The effects of cardiopulmonary bypass on coronary blood flow in the dog.


The effects of cardiopulmonary bypass on autoregulation, maximum coronary flow, and regional blood flow in the heart were investigated in 25 dogs. A Gregg cannula was inserted into the left main coronary artery, and pressure-flow relations were then measured in the autoregulating state or with vasodilation produced by intracoronary adenosine infusion before, during, and after cardiopulmonary bypass.
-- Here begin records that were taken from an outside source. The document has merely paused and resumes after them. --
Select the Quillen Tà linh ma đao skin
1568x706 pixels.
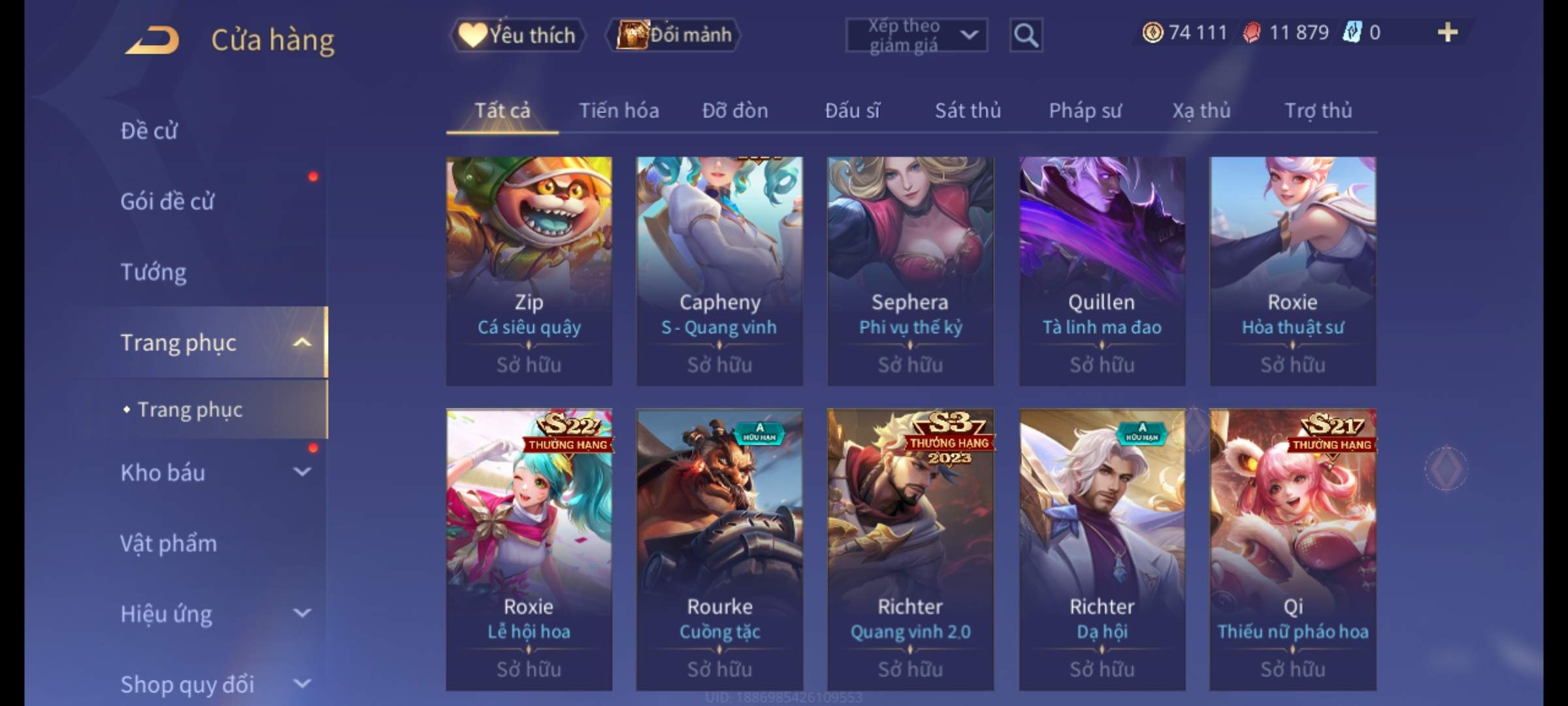(1102, 271)
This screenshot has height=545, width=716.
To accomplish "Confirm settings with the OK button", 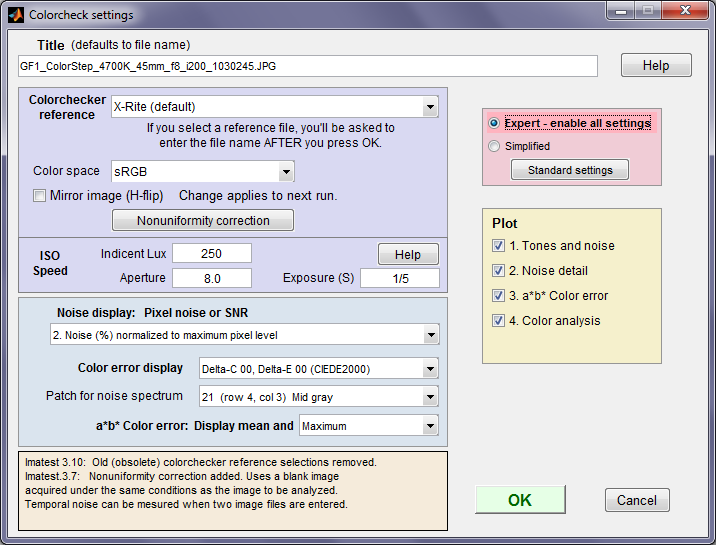I will pos(520,500).
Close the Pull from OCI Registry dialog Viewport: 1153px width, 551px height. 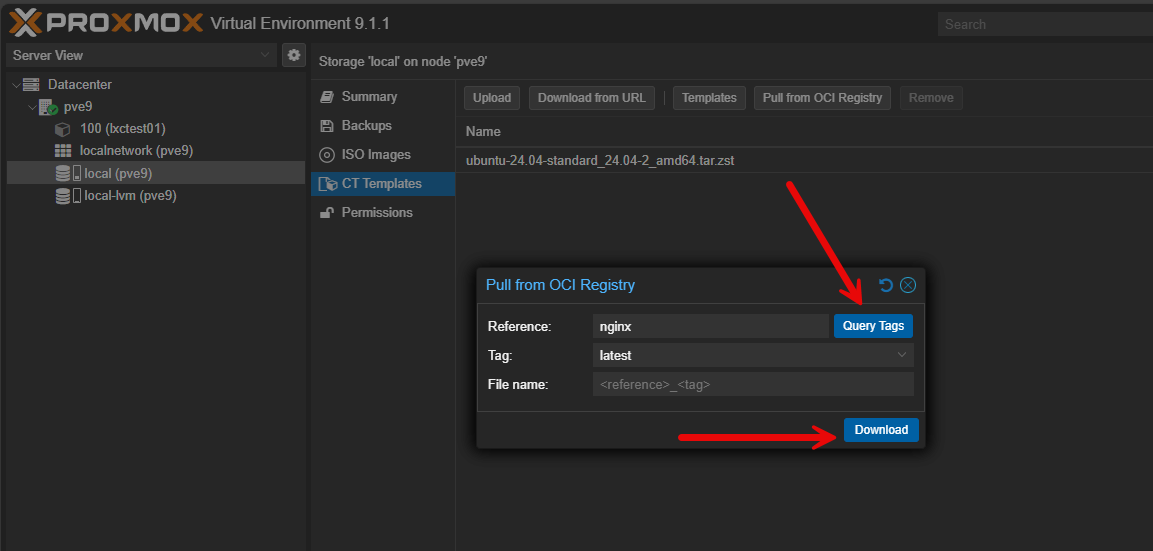(908, 285)
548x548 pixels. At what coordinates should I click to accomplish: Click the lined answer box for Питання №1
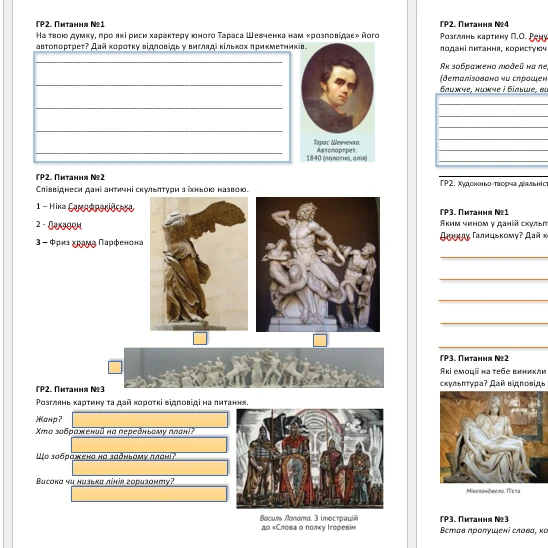click(x=162, y=107)
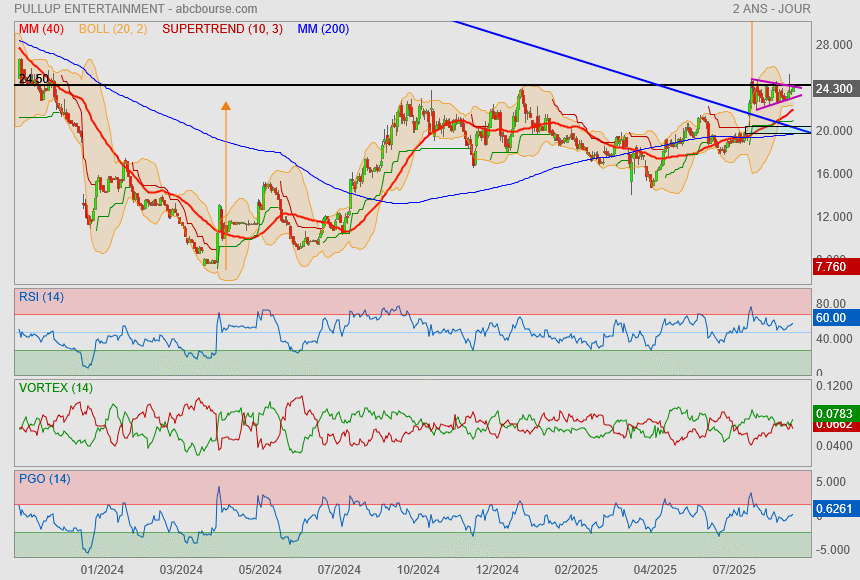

Seventeen of the dogs had radioactive microspheres injected to investigate regional blood flow changes at the same times. (1) Autoregulation was not present after bypass for at least 3 hours. (2) Blood flow was shifted toward the subendocardium on bypass (increased subendocardial/subepicardial ratio) and tended to return to prebypass distribution following bypass. (3) Blood flow after bypass was not significantly different to the subendocardium and subepicardium. (4) Response to a coronary vasodilator (maximum coronary flow) was significantly affected by cardiopulmonary bypass: blood flow to all layers of the heart could be increased with adenosine after bypass. (5) Global lactate and oxygen metabolism were not adversely affected by bypass. We conclude that cardiopulmonary bypass abolished the normal autoregulation of coronary flow; this may predispose the incompletely revascularized patient to a "coronary steal" syndrome. However, the heart with normal coronary arteries is not underperfused in any layer after bypass. Thus, the bypass technique is not the cause of the subendocardial ischemia that sometimes complicates cardiac operations.